Crítica: “Caminhos da Memória”

Nas palavras do escritor francês Anatole France, “O passado é a única realidade humana. Tudo o que é já foi”. Nas palavras do protagonista de “Caminhos da Memória” (Reminiscence), “A nostalgia nunca sai de moda”. Ou seja, por mais que tentemos desapegar de muitos fatos que ajudaram a escrever a história pessoal de cada um, a verdade é que o passado sempre se faz presente durante nossa jornada nesse mundo.

A trama dirigida e roteirizada por Lisa Joy se passa em um futuro que não se sabe exatamente o quão distante está, e mostra a cidade de Miami com uma imensa elevação de água, após os adventos de uma guerra que, junto aos efeitos do aquecimento global, causaram estragos aparentemente irreversíveis no clima e, por consequência, na vida em sociedade.

Nick Bannister (Hugh Jackman, sempre incrível em cena) é um ex-soldado da Marinha que agora atua como uma espécie de investigador particular da mente.

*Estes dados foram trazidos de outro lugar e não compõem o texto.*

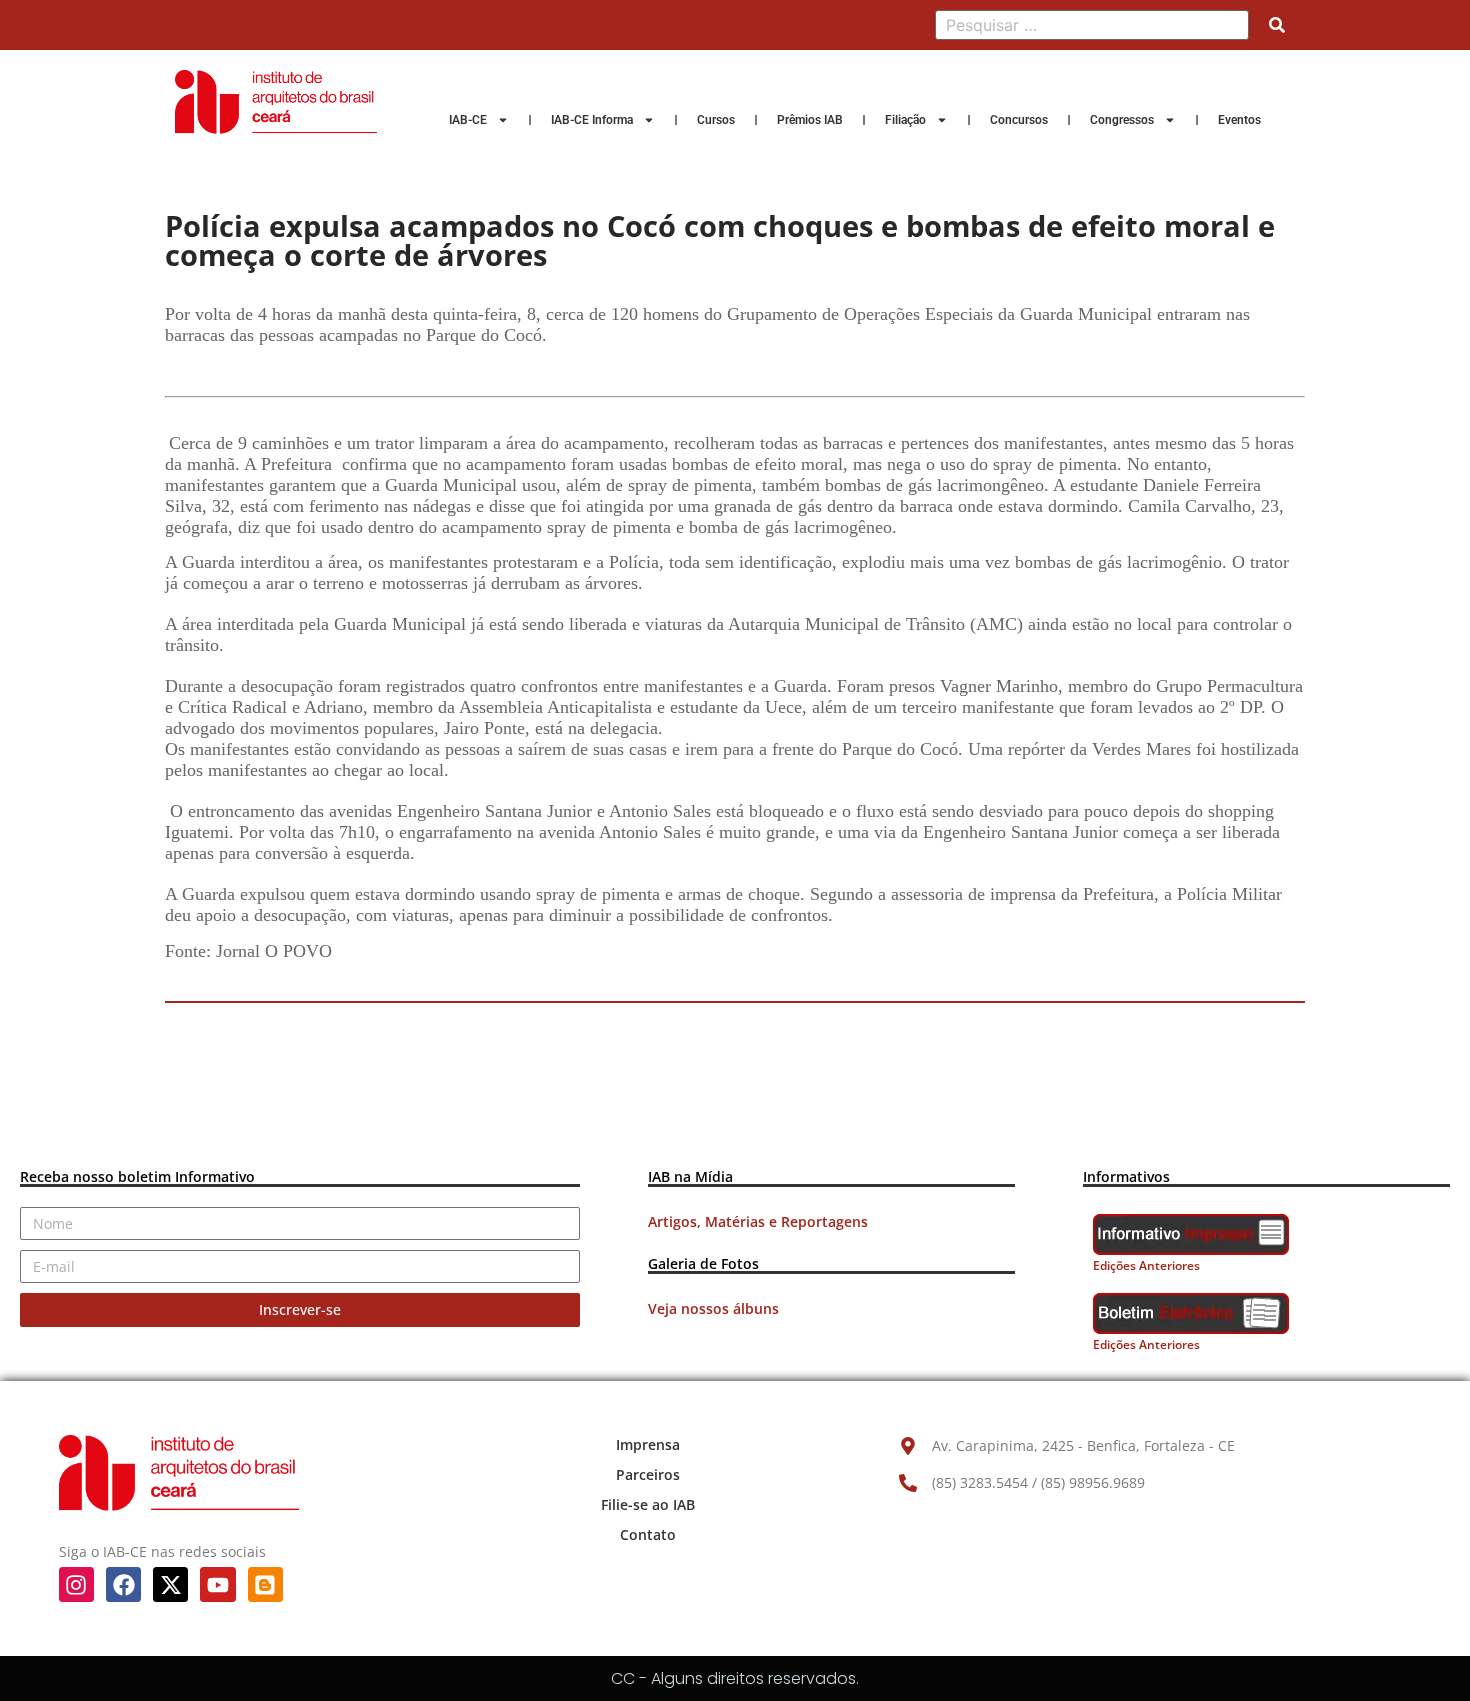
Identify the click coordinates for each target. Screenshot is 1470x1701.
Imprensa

Através de um equipamento conhecido simplesmente como “O Tanque”, ele acessa memórias passadas de seus clientes, que o procuram pelos mais diversos motivos: do desaparecimento de um molho de chaves, à saudade de um animal de estimação; do desejo de reviver o início de um casamento, à necessidade de relembrar uma relação à margem do aceitável pela sociedade.

Ao protagonista, cabe o papel de condutor, a fim de que as pessoas transitem apenas por caminhos já traçados – caso contrário, haveria a possibilidade de danos cerebrais – ao mesmo tempo em que há certo paralelo com algo que pode remeter ao voyeurismo, já que através do aparelho, Nick consegue “assistir” às lembranças mais íntimas em uma plataforma que simula os acontecimentos através de hologramas 3D.

Formando dupla com ele, está Emily Watts Sanders (Thandiwe Newton), que após os serviços prestados durante a citada guerra, agora também trabalha diretamente com esse acesso ao passado – que, além do efeito “recreativo” dos clientes usuais, também é usado como poderoso artifício em interrogatórios policiais.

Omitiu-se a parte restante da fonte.